Around 5.6 million Palestinian refugees currently live in Jordan, Lebanon, Syria, the Israeli-occupied West Bank and Gaza, mainly the descendants of those who were forced out or who fled their homes around the 1948 war linked to Israel's creation. The fate of Palestinian refugees is one of the thorniest issues in the moribund peace process. Palestinians and Arab states say a deal should include the right of those refugees and their descendants to return, something Israel has always rejected.
Israeli plans to assault Rafah, where more than a million Gazans have been sheltering from military offensive further north, have drawn widespread condemnation.

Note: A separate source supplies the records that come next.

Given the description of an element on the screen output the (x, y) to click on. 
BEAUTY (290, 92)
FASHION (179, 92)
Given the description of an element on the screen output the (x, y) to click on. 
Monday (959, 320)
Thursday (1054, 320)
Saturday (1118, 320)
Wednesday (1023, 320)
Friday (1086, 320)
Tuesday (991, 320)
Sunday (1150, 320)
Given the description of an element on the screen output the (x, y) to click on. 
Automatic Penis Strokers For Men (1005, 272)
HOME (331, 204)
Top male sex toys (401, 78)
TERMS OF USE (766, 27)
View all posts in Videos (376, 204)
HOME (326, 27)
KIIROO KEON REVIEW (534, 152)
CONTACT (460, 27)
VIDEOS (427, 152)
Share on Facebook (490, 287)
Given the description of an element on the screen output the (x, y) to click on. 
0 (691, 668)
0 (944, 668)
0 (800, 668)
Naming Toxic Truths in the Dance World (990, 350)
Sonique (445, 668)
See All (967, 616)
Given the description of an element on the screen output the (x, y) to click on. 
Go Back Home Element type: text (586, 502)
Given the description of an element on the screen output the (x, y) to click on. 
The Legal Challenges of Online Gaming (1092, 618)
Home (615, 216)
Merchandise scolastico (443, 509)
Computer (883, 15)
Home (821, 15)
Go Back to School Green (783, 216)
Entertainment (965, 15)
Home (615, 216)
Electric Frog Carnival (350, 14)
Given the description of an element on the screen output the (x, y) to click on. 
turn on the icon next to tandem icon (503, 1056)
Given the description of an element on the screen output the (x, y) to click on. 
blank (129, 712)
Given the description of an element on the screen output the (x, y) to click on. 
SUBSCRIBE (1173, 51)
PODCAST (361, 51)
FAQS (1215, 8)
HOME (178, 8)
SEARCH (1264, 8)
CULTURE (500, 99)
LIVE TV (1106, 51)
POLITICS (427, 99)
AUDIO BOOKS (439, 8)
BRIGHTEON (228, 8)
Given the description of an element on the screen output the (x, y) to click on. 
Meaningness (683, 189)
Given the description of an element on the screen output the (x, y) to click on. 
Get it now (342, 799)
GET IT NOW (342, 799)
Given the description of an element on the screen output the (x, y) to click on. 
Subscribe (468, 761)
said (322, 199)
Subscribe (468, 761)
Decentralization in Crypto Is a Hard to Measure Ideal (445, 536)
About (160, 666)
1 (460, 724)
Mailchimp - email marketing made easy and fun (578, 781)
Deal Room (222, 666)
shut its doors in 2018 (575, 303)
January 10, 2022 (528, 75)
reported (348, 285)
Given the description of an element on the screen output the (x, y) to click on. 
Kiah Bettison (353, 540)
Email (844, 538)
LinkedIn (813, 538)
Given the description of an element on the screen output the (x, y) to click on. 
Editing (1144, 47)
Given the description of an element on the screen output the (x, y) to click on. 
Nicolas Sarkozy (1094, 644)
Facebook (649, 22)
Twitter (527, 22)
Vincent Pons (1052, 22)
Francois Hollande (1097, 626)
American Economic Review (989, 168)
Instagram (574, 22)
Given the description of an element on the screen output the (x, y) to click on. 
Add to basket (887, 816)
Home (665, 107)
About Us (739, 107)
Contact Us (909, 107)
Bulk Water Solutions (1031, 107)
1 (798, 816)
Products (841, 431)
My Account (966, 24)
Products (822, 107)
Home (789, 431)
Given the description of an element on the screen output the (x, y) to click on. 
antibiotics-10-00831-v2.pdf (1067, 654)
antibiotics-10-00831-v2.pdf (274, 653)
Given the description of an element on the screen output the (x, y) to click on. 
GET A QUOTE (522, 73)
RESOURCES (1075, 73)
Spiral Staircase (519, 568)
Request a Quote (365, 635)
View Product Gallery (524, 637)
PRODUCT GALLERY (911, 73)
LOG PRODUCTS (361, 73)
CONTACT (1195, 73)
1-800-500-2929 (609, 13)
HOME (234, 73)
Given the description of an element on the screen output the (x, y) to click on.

Even Israel's closest ally, the United States, has warned Prime Minister Benjamin Netanyahu that the country would face global isolation if it goes ahead.
Grandi said an attack on Rafah may make the movement of Gazans into Egypt "the only option for safety available."
"This dilemma is unacceptable and the responsibility to avoid this dilemma lies squarely in this particular case with Israel, the occupying power in Gaza," he said.
The Israeli military says four Hamas battalions remain in the city as well as an unknown number of senior commanders of the Islamist movement.
Grandi said UNHCR was stocking tents and supplies and working with countries in the region on coming up with their own contingency plans for the possible arrival of Gazans.
"We are looking at the region and that the possibility not only of the outflow, but also that the conflict may expand," Grandi said.
"But I repeat, we must not arrive at that atrocious dilemma, which would be really almost the end of the road for what is really important here: ultimate peace."